Louve-se a energia simbólica e a liderança de Nelson Mandela na luta pelos direitos da população negra na África do Sul e que se faça também a aclamação de sua presença carismática, que perdurou até a hora de sua morte e deve manter-se como uma consciência vital na história da África. Porém, para compreender a história é sempre bom manter os pés no chão e se desapegar de mitos. A queda do regime do apartheid na África do Sul não aconteceria se não fosse a pressão dos países ocidentais, iniciada a partir de 1973, quando a Assembléia Geral das Nações Unidas considerou o apartheid "crime contra a humanidade". O regime segregacionista caiu principalmente pelo bloqueio econômico decretado pelos Estados Unidos em 1986, que abalou a economia da África do Sul e forçou o governo racista a uma solução negociada que acabou por abolir o apartheid em 1994.
A eliminação daquele regime odioso não deve ser vista como resultado da força mágica de uma só figura, por mais importante que um indivíduo possa ser numa luta política e na história de um país. A movimentação mundial que ocorreu naquela época foi um dos grande eventos da história dos direitos humanos no mundo, que juntou na luta a comunidade internacional de uma forma muito rara no passado e infelizmente também pouco vista depois. A semelhança política do apartheid com o nazismo (que fora derrotado em 1945, também a partir da associação de várias nações) pode ter contribuído para que se juntassem países de diferentes sistemas políticos para acabar com o horror que era imposto aos negros da África do Sul em sua própria terra.

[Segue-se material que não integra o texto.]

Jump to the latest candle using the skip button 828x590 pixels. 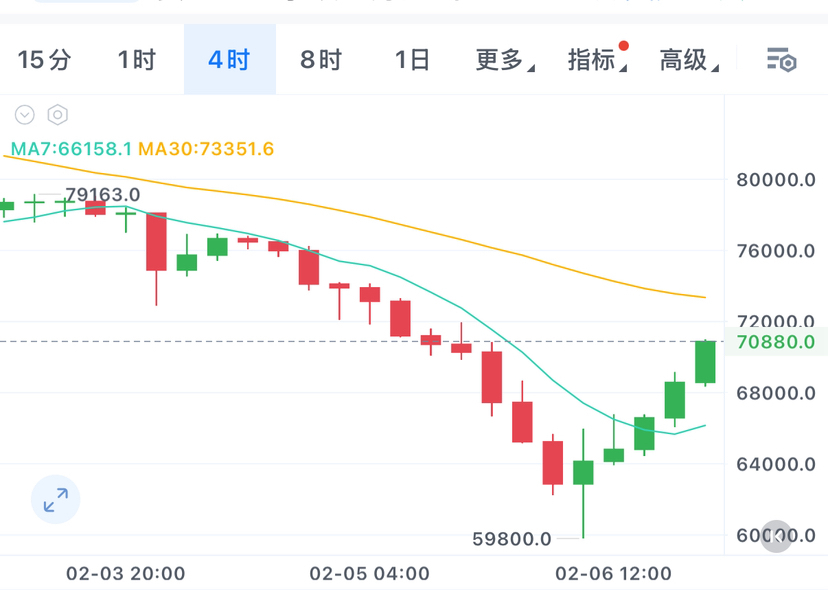[777, 537]
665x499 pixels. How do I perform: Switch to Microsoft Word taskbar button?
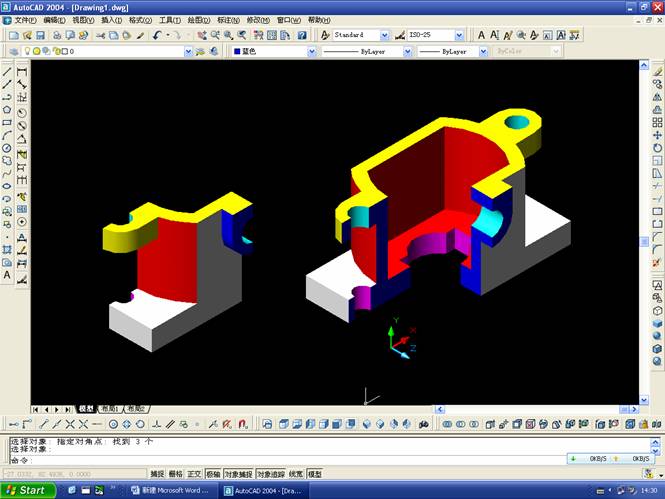point(170,490)
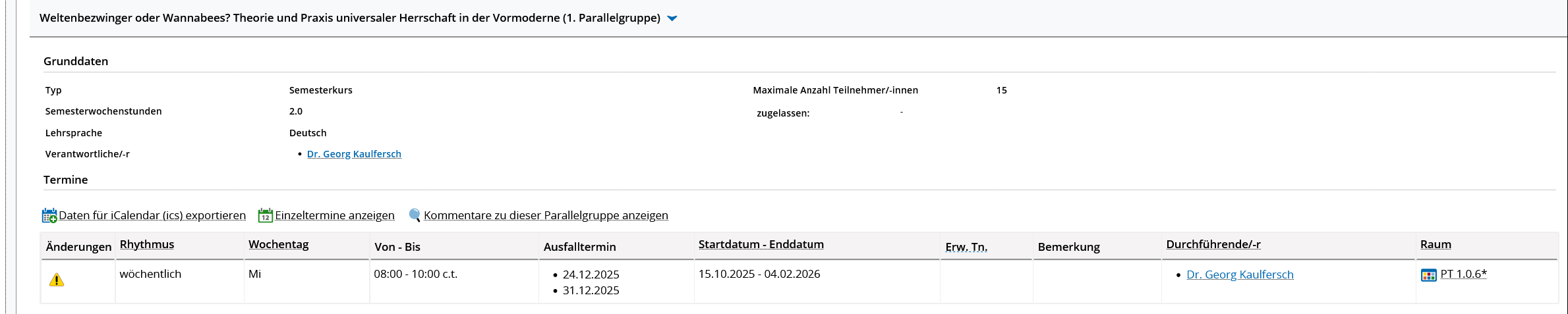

De início, o apartheid foi favorecido bastante pela dificuldade de comunicação naquela época, um tempo do telex e do telefone que funcionava com dificuldade. Na verdade, durante alguns anos do regime racista pouco se sabia do que acontecia na África do Sul. Porém, isso não impediu o empenho que se viu em todo o mundo quando apareceram as revelações sobre o horror. Jornalistas, intelectuais, cineastas e toda uma variedade de profissionais começaram a produzir materiais condenando o apartheid. Esta ação coletiva acabou criando o clima mundial que pressionou com rigor pela mudança do regime segregacionista.

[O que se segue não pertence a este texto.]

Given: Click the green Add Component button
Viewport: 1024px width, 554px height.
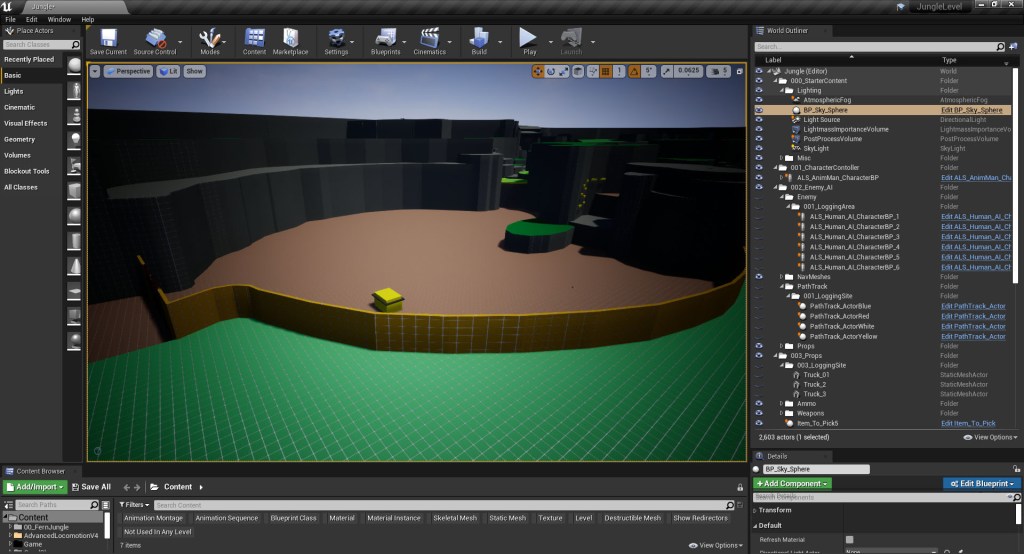Looking at the screenshot, I should tap(792, 484).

A derrota do apartheid pode ter sim uma figura como Mandela lá no alto de sua significação, mas o movimento que levou a liberdade à África do Sul foi uma ação da comunidade internacional que mostrou a possibilidade das nações influírem de forma consequente no respeito aos direitos humanos. É sobre esta energia humana coletiva que precisamos meditar mais, porque ela é a prova de que o mundo pode ser melhor quando as pessoas são estimuladas a agir com boa vontade.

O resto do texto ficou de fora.